The Cost-Benefit Question

Communications Professor Zach Justus at California State University, Chico acknowledged the legitimate criticism regarding the partnership's cost. "I understand critiques of the university system's contract with OpenAI, including the argument that the system should not spend millions on an AI chatbot when it is facing budget cuts," Justus said. However, he framed the expenditure as addressing equity concerns, arguing that without CSU providing these tools, "you're just systematically advantaging students with more financial resources."

This equity argument carries weight given the CSU's student demographics: roughly half are Hispanic, more than a quarter of undergraduates are the first in their family to attend college, and many students work while attending school. For graduate student Sejal Daterao, 30, enrolled in the information systems master's program at California State University, Long Beach, the CSU's provision of ChatGPT Edu proved valuable precisely because "as a grad student it would be hard for her to pay for a premium subscription."

Principled Resistance

Yet significant numbers of faculty and students actively reject the technology on principle. Martha Kenney, a professor and science and technology scholar at San Francisco State University, co-authored a petition calling on the CSU not to renew its contract, arguing that generative AI's environmental footprint and reliance on copyrighted training data justify institutional refusal. Kenney contended that "refusing this technology needs to be a position that's on the table" and that providing AI chatbots that enable assignment shortcuts amounts to "cheating our students out of an education."

English Professor Jennifer Trainor at San Francisco State University reported observing "a groundswelling of resistance" on campus, with students expressing opposition rooted in "ethical concerns about environmental impacts and the bias and the erasure of their jobs and voices and creativity."

A fourth-year computer science student at San José State University, identifying herself only as H due to employment concerns, described her evolving relationship with the technology. After initially avoiding AI tools, she began using them for "menial tasks" before recognizing she was using them "as a crutch instead of actually helping." Her concerns deepened upon learning about environmental impacts of data centers, and she worried that institutional promotion of AI use would undermine students' development of foundational skills.

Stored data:
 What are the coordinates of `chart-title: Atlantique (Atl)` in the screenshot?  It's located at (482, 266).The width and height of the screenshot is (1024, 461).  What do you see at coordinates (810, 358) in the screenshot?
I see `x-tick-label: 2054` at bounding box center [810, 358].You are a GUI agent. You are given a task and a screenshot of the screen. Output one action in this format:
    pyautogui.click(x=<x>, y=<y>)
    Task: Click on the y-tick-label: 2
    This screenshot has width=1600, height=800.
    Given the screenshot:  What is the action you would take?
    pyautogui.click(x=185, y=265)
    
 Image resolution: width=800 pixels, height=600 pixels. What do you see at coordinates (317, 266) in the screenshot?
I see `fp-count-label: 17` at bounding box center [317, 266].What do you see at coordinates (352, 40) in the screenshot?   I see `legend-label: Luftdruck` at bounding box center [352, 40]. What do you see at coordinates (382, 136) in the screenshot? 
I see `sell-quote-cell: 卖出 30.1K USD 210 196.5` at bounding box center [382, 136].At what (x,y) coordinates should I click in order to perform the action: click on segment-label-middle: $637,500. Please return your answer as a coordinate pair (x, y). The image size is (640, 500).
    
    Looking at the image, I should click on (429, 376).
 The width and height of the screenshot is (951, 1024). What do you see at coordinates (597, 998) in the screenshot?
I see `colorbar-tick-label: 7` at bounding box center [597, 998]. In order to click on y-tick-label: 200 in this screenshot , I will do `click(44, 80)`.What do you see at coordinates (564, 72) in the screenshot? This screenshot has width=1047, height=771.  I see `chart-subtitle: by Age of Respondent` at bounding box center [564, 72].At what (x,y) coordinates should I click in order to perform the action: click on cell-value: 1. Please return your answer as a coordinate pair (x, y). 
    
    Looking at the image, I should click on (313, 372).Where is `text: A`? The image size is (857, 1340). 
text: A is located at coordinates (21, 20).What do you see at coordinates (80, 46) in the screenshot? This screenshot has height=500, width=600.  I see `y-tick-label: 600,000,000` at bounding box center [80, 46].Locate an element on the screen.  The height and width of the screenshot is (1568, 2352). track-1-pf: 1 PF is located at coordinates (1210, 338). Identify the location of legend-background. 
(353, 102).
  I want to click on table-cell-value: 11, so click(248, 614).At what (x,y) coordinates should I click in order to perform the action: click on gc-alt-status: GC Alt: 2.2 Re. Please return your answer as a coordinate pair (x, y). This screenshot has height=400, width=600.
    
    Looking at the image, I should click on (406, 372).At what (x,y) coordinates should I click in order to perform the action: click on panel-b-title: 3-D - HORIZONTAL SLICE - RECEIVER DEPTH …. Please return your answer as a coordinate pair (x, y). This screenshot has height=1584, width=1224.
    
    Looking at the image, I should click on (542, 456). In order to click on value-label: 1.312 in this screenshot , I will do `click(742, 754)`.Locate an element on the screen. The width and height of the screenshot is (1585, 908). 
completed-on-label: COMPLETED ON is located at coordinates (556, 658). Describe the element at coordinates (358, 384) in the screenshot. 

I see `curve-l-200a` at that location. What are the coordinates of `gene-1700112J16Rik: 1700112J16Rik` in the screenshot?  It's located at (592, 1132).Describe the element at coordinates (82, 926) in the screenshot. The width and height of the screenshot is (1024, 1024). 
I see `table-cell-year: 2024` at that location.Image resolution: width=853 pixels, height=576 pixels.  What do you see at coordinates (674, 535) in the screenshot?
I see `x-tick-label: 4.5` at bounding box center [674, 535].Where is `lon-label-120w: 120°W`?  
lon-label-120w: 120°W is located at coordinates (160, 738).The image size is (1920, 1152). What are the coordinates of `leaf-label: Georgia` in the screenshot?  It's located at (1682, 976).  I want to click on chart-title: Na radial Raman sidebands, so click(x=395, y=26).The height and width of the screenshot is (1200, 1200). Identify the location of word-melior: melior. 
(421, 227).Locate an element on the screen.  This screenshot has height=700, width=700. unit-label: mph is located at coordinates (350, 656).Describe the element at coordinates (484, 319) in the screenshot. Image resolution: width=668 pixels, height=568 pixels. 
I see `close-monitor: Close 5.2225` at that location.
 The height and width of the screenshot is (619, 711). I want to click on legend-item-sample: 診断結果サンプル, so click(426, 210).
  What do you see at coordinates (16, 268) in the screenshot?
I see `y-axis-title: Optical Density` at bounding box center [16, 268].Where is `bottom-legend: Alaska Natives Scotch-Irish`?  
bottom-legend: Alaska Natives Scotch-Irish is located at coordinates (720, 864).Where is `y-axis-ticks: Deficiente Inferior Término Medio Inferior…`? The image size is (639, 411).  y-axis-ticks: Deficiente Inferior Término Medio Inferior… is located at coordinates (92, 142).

_What to do_
Can you write out the full text about the CSU's ChatGPT Edu contract word for word? The material has no connection to the text about the CSU's ChatGPT Edu contract.

_Exercise result_
The Cost-Benefit Question

Communications Professor Zach Justus at California State University, Chico acknowledged the legitimate criticism regarding the partnership's cost. "I understand critiques of the university system's contract with OpenAI, including the argument that the system should not spend millions on an AI chatbot when it is facing budget cuts," Justus said. However, he framed the expenditure as addressing equity concerns, arguing that without CSU providing these tools, "you're just systematically advantaging students with more financial resources."

This equity argument carries weight given the CSU's student demographics: roughly half are Hispanic, more than a quarter of undergraduates are the first in their family to attend college, and many students work while attending school. For graduate student Sejal Daterao, 30, enrolled in the information systems master's program at California State University, Long Beach, the CSU's provision of ChatGPT Edu proved valuable precisely because "as a grad student it would be hard for her to pay for a premium subscription."

Principled Resistance

Yet significant numbers of faculty and students actively reject the technology on principle. Martha Kenney, a professor and science and technology scholar at San Francisco State University, co-authored a petition calling on the CSU not to renew its contract, arguing that generative AI's environmental footprint and reliance on copyrighted training data justify institutional refusal. Kenney contended that "refusing this technology needs to be a position that's on the table" and that providing AI chatbots that enable assignment shortcuts amounts to "cheating our students out of an education."

English Professor Jennifer Trainor at San Francisco State University reported observing "a groundswelling of resistance" on campus, with students expressing opposition rooted in "ethical concerns about environmental impacts and the bias and the erasure of their jobs and voices and creativity."

A fourth-year computer science student at San José State University, identifying herself only as H due to employment concerns, described her evolving relationship with the technology. After initially avoiding AI tools, she began using them for "menial tasks" before recognizing she was using them "as a crutch instead of actually helping." Her concerns deepened upon learning about environmental impacts of data centers, and she worried that institutional promotion of AI use would undermine students' development of foundational skills.